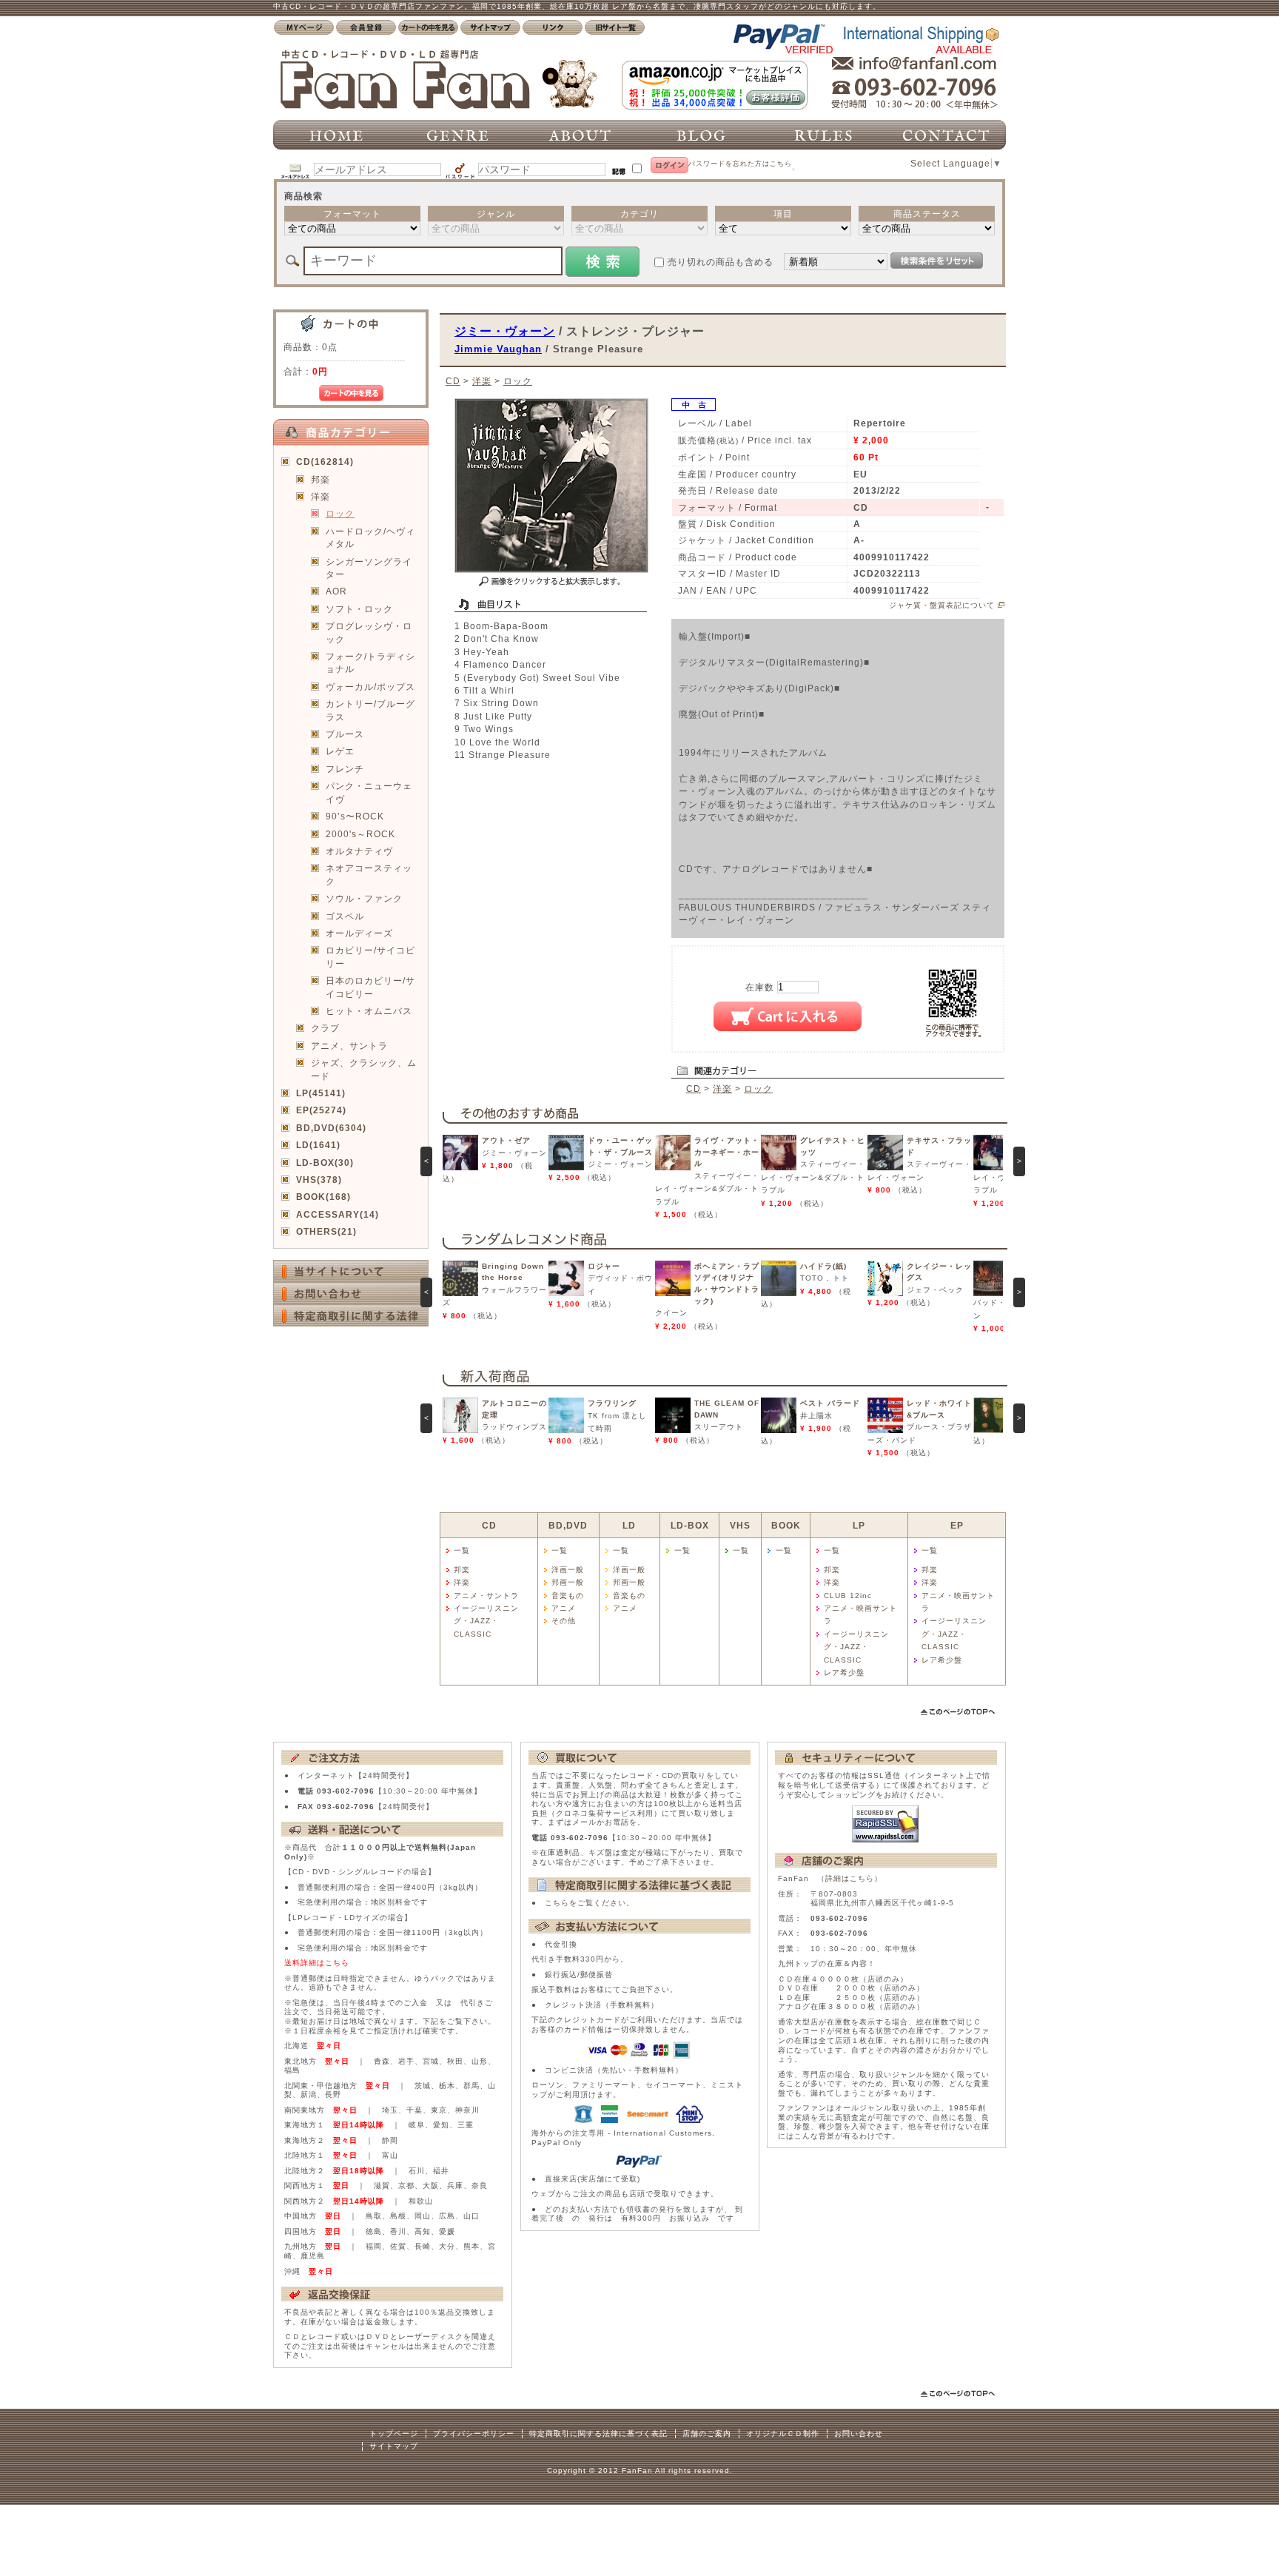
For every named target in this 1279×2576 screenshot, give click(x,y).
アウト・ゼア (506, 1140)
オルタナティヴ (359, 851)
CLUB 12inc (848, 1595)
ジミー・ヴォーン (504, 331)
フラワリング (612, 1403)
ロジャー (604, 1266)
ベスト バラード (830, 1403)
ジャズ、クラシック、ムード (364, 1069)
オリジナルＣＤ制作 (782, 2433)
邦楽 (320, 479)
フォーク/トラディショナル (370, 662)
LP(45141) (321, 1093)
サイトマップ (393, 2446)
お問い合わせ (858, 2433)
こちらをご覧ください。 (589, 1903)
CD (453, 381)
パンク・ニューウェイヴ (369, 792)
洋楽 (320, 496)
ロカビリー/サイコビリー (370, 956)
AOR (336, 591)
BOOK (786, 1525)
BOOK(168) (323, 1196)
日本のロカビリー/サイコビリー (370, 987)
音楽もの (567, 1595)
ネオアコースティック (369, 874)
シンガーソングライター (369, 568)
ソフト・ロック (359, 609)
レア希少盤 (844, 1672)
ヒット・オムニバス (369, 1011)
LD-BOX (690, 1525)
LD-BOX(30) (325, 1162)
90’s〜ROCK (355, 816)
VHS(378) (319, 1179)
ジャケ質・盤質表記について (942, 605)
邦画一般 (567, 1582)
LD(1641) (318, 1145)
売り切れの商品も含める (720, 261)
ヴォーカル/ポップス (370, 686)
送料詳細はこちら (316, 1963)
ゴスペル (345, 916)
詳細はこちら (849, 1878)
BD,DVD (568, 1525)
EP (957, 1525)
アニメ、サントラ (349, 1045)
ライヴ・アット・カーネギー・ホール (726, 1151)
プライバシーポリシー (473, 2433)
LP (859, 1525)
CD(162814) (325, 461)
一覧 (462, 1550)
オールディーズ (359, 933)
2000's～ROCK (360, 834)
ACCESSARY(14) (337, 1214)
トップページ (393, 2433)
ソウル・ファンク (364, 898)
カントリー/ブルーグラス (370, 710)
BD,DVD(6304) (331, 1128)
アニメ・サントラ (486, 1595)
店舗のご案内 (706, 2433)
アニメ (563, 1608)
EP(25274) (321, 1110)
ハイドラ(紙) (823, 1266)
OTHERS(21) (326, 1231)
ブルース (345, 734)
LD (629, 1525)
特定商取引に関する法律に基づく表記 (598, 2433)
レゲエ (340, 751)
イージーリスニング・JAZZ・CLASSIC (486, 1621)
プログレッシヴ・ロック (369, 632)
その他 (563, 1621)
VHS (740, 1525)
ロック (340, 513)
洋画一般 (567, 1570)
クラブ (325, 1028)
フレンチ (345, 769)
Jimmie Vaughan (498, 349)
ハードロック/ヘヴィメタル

###

Task instructions: Reprint the whole listing verbatim except for the pictures.

Solution to this task:
For every named target in this 1279×2576 screenshot, give click(x,y).
アウト・ゼア (506, 1140)
オルタナティヴ (359, 851)
CLUB 12inc (848, 1595)
ジミー・ヴォーン (504, 331)
フラワリング (612, 1403)
ロジャー (604, 1266)
ベスト バラード (830, 1403)
ジャズ、クラシック、ムード (364, 1069)
オリジナルＣＤ制作 (782, 2433)
邦楽 (320, 479)
フォーク/トラディショナル (370, 662)
LP(45141) (321, 1093)
サイトマップ (393, 2446)
お問い合わせ (858, 2433)
こちらをご覧ください。 (589, 1903)
CD (453, 381)
パンク・ニューウェイヴ (369, 792)
洋楽 (320, 496)
ロカビリー/サイコビリー (370, 956)
AOR (336, 591)
BOOK (786, 1525)
BOOK(168) (323, 1196)
日本のロカビリー/サイコビリー (370, 987)
音楽もの (567, 1595)
ネオアコースティック (369, 874)
シンガーソングライター (369, 568)
ソフト・ロック (359, 609)
レア希少盤 (844, 1672)
ヒット・オムニバス (369, 1011)
LD-BOX (690, 1525)
LD-BOX(30) (325, 1162)
90’s〜ROCK (355, 816)
VHS(378) (319, 1179)
ジャケ質・盤質表記について (942, 605)
邦画一般 (567, 1582)
LD(1641) (318, 1145)
売り切れの商品も含める (720, 261)
ヴォーカル/ポップス (370, 686)
送料詳細はこちら (316, 1963)
ゴスペル (345, 916)
詳細はこちら (849, 1878)
BD,DVD (568, 1525)
EP (957, 1525)
アニメ、サントラ (349, 1045)
ライヴ・アット・カーネギー・ホール (726, 1151)
プライバシーポリシー (473, 2433)
LP (859, 1525)
CD(162814) (325, 461)
一覧 (462, 1550)
オールディーズ (359, 933)
2000's～ROCK (360, 834)
ACCESSARY(14) (337, 1214)
トップページ (393, 2433)
ソウル・ファンク (364, 898)
カントリー/ブルーグラス (370, 710)
BD,DVD(6304) (331, 1128)
アニメ・サントラ (486, 1595)
店舗のご案内 (706, 2433)
アニメ (563, 1608)
EP(25274) (321, 1110)
ハイドラ(紙) (823, 1266)
OTHERS(21) (326, 1231)
ブルース (345, 734)
LD (629, 1525)
特定商取引に関する法律に基づく表記 (598, 2433)
レゲエ (340, 751)
イージーリスニング・JAZZ・CLASSIC (486, 1621)
プログレッシヴ・ロック (369, 632)
その他 (563, 1621)
VHS (740, 1525)
ロック (340, 513)
洋画一般 (567, 1570)
クラブ (325, 1028)
フレンチ (345, 769)
Jimmie Vaughan (498, 349)
ハードロック/ヘヴィメタル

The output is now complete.